Une position à droite toute qui ne ravit pas le FPÖ. L’extrême droite se sent même flouée, à tel point qu’elle a accusé l’ÖVP de «plagier» son programme. S’adaptant parfaitement au ton de cette campagne, le Parti de la liberté est revenu à ses fondamentaux, affirmant que «l’islam n’a pas sa place en Autriche» ou réclamant la mise en place d’un ministère «pour la Protection de la patrie et la Culture dominante». Sur le plan extérieur, le FPÖ plaide pour un rapprochement de l’Autriche avec le groupe de Visegrad. Les pays qui le composent (Pologne, Hongrie, République tchèque, Slovaquie) ont pour particularité d’être réfractaire à la Commission européenne, en particulier sur les questions migratoires.

Le FPÖ ne s’attend pas à une victoire. Concurrencé sur son propre terrain, rattrapé par ses vieux démons, (il a dû exclure l’un de ses représentants au Tyrol, un pharmacien qui collectionnait les reliques nazies dans son arrière-boutique), il est au coude à coude dans les sondages avec les sociaux-démocrates du SPÖ.

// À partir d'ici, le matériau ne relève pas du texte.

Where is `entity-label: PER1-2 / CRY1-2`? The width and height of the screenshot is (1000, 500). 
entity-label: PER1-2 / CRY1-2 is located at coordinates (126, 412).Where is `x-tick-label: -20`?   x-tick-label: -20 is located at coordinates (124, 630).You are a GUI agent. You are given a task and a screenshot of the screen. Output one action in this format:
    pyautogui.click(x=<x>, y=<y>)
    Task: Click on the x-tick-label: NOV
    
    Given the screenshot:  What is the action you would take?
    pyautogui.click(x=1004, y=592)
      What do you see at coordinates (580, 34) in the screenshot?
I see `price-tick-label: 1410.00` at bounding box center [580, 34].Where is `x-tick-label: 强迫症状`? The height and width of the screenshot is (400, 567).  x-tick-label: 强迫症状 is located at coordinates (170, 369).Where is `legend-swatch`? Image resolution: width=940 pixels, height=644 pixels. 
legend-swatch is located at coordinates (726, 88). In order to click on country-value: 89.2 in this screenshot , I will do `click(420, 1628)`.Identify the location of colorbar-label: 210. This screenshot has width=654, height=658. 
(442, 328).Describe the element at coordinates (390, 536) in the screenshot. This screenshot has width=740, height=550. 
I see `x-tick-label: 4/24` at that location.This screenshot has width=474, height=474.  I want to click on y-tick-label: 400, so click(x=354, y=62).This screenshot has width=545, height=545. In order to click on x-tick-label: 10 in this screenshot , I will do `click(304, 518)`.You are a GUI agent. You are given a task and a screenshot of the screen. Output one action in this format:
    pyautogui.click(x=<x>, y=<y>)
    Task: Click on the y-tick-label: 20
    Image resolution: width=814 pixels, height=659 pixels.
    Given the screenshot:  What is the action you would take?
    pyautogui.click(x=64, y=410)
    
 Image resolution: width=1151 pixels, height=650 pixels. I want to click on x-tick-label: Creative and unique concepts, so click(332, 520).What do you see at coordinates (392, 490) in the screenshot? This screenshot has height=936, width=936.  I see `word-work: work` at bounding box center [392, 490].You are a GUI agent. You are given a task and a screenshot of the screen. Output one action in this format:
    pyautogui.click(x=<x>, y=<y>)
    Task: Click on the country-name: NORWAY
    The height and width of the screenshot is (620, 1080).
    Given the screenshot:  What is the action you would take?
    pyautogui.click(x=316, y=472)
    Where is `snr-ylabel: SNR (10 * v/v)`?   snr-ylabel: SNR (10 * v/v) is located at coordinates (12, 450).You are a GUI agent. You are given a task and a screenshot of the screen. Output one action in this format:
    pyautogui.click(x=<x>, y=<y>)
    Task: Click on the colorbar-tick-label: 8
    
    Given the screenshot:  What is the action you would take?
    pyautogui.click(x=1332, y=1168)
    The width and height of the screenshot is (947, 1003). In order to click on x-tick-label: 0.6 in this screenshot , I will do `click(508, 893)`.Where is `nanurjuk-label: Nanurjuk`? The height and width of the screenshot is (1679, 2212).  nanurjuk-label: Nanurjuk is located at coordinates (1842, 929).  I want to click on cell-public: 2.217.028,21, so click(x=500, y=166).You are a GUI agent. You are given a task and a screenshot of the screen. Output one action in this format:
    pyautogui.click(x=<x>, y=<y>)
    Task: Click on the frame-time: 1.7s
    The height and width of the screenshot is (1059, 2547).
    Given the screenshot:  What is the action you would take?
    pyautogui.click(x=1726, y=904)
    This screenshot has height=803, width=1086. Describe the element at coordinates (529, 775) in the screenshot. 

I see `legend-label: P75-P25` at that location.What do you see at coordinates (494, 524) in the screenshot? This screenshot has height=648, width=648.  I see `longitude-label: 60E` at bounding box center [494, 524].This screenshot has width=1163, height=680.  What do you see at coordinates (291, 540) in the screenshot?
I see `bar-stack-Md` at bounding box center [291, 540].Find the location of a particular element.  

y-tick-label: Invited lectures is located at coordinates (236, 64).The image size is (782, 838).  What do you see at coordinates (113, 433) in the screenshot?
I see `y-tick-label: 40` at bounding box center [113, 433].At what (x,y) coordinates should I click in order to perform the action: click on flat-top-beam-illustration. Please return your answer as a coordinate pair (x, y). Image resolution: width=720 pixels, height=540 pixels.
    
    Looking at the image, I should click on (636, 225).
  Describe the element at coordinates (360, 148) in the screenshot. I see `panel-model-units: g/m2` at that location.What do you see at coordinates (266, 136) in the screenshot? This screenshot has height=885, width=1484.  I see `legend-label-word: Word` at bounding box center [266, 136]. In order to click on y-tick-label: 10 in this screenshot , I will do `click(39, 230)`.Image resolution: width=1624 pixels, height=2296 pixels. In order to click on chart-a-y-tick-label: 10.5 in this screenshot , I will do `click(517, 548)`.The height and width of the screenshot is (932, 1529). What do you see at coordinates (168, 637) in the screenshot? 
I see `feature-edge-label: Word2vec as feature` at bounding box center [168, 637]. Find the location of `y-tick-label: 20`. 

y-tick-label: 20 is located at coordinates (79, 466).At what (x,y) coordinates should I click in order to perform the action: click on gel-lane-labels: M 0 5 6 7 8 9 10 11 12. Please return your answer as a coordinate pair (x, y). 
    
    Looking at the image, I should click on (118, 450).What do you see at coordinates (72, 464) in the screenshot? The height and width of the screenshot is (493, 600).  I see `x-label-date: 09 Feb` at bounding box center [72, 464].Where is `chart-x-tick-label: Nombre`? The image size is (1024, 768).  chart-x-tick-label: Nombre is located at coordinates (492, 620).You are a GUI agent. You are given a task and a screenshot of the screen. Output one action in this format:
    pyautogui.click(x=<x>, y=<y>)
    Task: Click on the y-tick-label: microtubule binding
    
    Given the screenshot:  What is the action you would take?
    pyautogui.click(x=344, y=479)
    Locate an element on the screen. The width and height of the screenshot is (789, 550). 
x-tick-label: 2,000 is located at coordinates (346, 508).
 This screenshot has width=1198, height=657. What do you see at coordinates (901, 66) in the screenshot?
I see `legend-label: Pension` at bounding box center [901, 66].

Ces derniers, englués dans un scandale, peinent à relever la tête. Un proche conseiller du chancelier est accusé d’avoir monté des sites Internet destinés à dénigrer Sebastian Kurz et propageant des commentaires xénophobes et antisémites.

Une alliance nécessaire

Quel que soit le résultat du vote des 6 millions d’électeurs, une chose est certaine: il faudra composer pour gouverner. L’alliance la plus évidente, compte tenu des programmes, semble pouvoir se nouer entre la droite et l’extrême droite. Un tel mariage ne serait pas une nouveauté: en 2000, Wolfgang Schüssel prenait la tête d’un gouvernement d’alliance entre l’ÖVP et le FPÖ, brisant un tabou et entraînant des sanctions diplomatiques de la part des 14 autres États de l’Union européenne. Un tel boycott qui ne sera sans doute pas reconduit cette année, compte tenu de la poussée des partis d’extrême droite dans l’ensemble de l’Europe.

Conditions

Mais, chose qui peut sembler plus étrange, une alliance entre gauche et extrême droite n’est pas à exclure totalement. Historiquement, le mariage a déjà eu lieu, entre 1983 et 1986, sous le chancelier Fred Sinowatz. Localement, SPÖ et FPÖ sont actuellement alliés dans plusieurs localités et régions. Pendant cette campagne, les sociaux-démocrates se sont eux-mêmes lancés pleinement sur le thème de l’immigration.

Heinz-Christian Strache entend bien monnayer son soutien. Le futur gouvernement devra reprendre sa proposition d’organiser des référendums basés sur le modèle des votations suisses. Mais le FPÖ entend surtout se tailler une place de choix au sein du gouvernement. «Le ministère de l’Intérieur est une condition, affirme le patron du parti, celui des Affaires étrangères est une demande catégorique.»